As an example, the Dean referred to a survey she initiated at Tygerberg Hospital in 2007 to identify how employees – especially those from under-represented groups – experience the culture of the institution.

“Further evidence of Therese's commitment to inclusivity is exemplified in her questioning of the tradition of separate oath-taking processes of our various undergraduate programmes," Volmink stated. This resulted in the development and adoption of a new inter-professional graduate pledge in 2018.

In addition, Fish played a key role in finalising a new multilateral governance agreement between the Western Cape Health Department and the four health sciences faculties in the province during negotiations that took place from 2012 to 2016.  She followed this up by leading the task team which concluded the bilateral agreement between Stellenbosch University and the provincial health department, which was signed in 2020.

Volmink further pointed out that Fish's leadership extended far beyond the Faculty and Stellenbosch University. For instance, she was a member for 10 years of the Medical and Dental Board of the Health Professions Council of South Africa, which oversees the training of health professionals in the country.

“She was, in addition, an active participant in tasks teams responsible for reviewing the funding of health professions clinical training and human resources for health," Volmink wrote.

Her Chancellor's Award is therefore well deserved. “[Fish's] individual and collective contribution and leadership … has been characterised by sustained excellence and innovation over more than a decade," Volmink observed. “Her advocacy role and engagement within Stellenbosch University has had a transformative effect on the institution.

“Furthermore, her positive engagement at the interface of the health and education sectors, particularly with respect to furthering decentralised/community-based health professional training, has significantly advanced Stellenbosch University's impact on society."

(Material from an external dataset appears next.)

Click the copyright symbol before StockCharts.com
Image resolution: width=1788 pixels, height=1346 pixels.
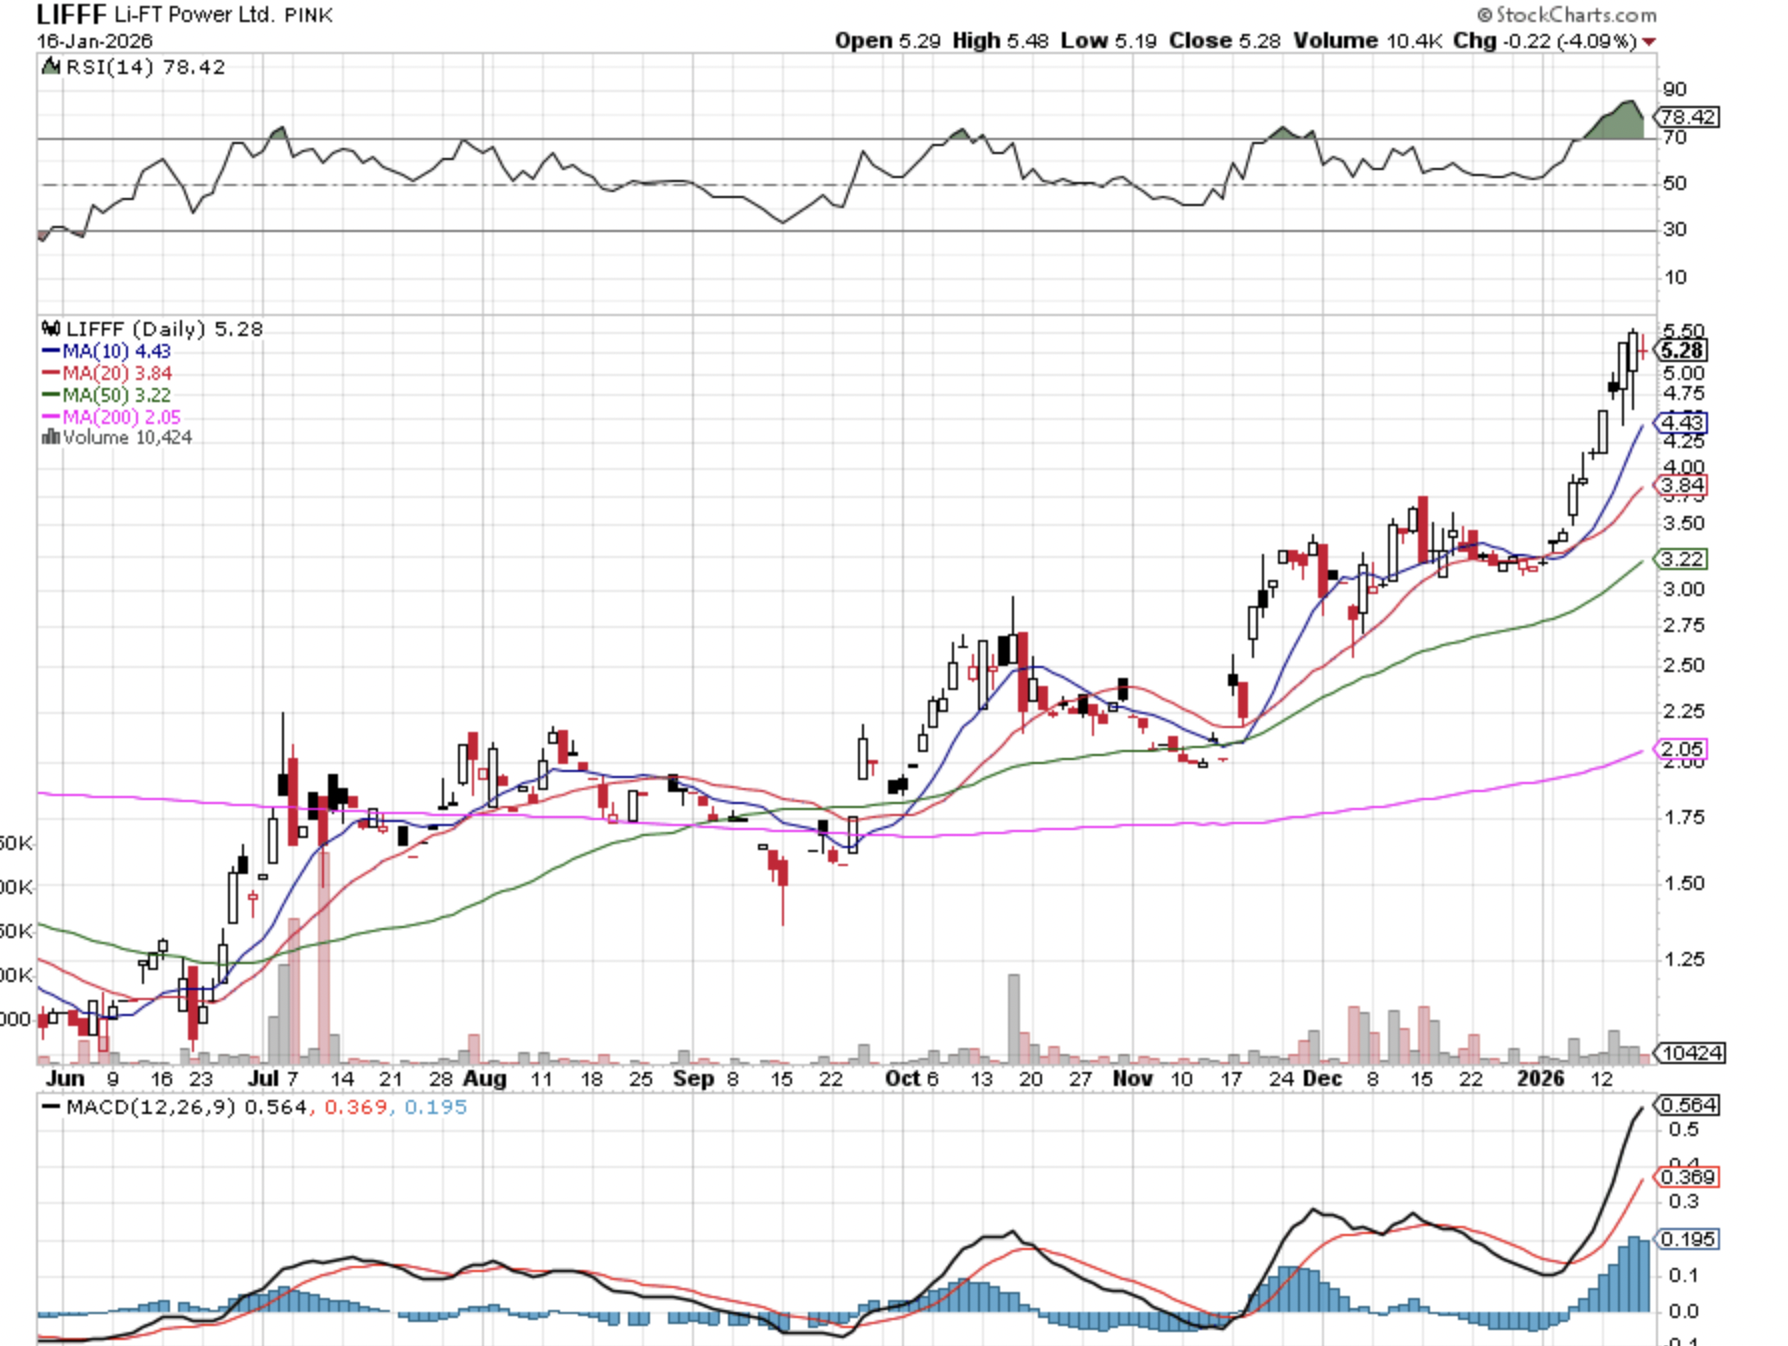1484,15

Fish said she was honoured by the recognition of her contribution to the University and the Faculty. “I have a long history with Stellenbosch University, where I first enrolled for a diploma in community health in 1993 as I prepared to vote for the first time in a democratic South Africa," she recalled.

“While that was not an easy period to navigate, I look back now and acknowledge that Stellenbosch gave me the ability to effect change, drive some of my passions and further develop as a leader."

Fish looks back on her career with a mixture of pride and pain: “I was born as a mixed-race child in a time in South Africa when the system of apartheid had been in existence for 14 years. My father, Ronald, raised us, emphasising the importance of education (I had lost my mother just shy of my sixth birthday).

“A brilliant brain, he was 18 years old when the system of apartheid was legislated in 1948. He never had the opportunity to participate in a university education. My mother, Muriel, never completed high school.

“Throughout my childhood, high school and university education and my career, I have been supported by many others which enabled me to achieve my numerous successes. It is them, and especially Ronald and Muriel, that I wish to acknowledge through the receipt of this reward."

Fish, who will also receive a Doctorate of Business Administration in higher education management from the University of Bath this month, paid tribute as well to others like her parents: “This Chancellor's Award is for the many Ronalds and Muriels who were not allowed to attain their full potential because of the apartheid system."